**Work instructions:** Find every line in the records below that contains "icon", and copy it.
The input START
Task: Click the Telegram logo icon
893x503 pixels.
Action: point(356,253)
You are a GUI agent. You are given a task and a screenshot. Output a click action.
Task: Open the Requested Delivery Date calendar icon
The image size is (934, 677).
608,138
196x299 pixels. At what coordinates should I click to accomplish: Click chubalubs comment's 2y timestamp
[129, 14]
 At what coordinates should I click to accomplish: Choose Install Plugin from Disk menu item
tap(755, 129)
The input END
The input START
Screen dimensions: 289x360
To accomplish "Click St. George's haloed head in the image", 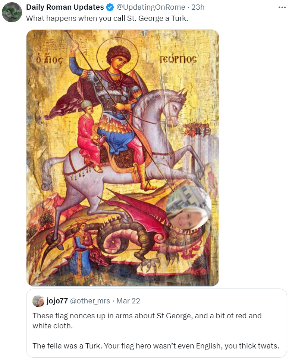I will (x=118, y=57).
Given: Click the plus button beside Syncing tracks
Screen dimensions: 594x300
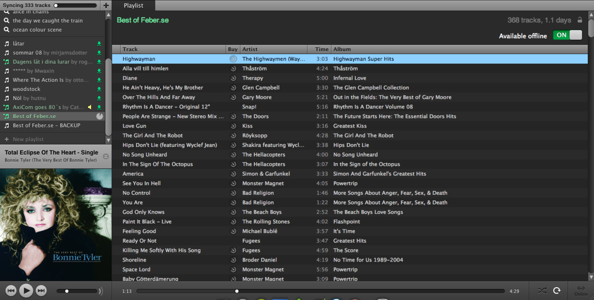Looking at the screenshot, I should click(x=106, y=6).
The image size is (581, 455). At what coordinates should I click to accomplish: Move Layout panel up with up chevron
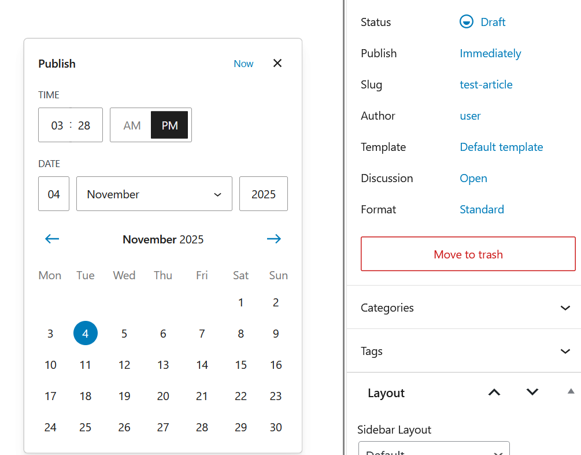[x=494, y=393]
The input END
The input START
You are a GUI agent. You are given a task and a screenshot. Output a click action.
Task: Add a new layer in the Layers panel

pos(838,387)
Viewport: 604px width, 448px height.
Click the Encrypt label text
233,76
The input END
**Result for this exercise:**
Task: Click the Telegram logo icon
Task: Open the Requested Delivery Date calendar icon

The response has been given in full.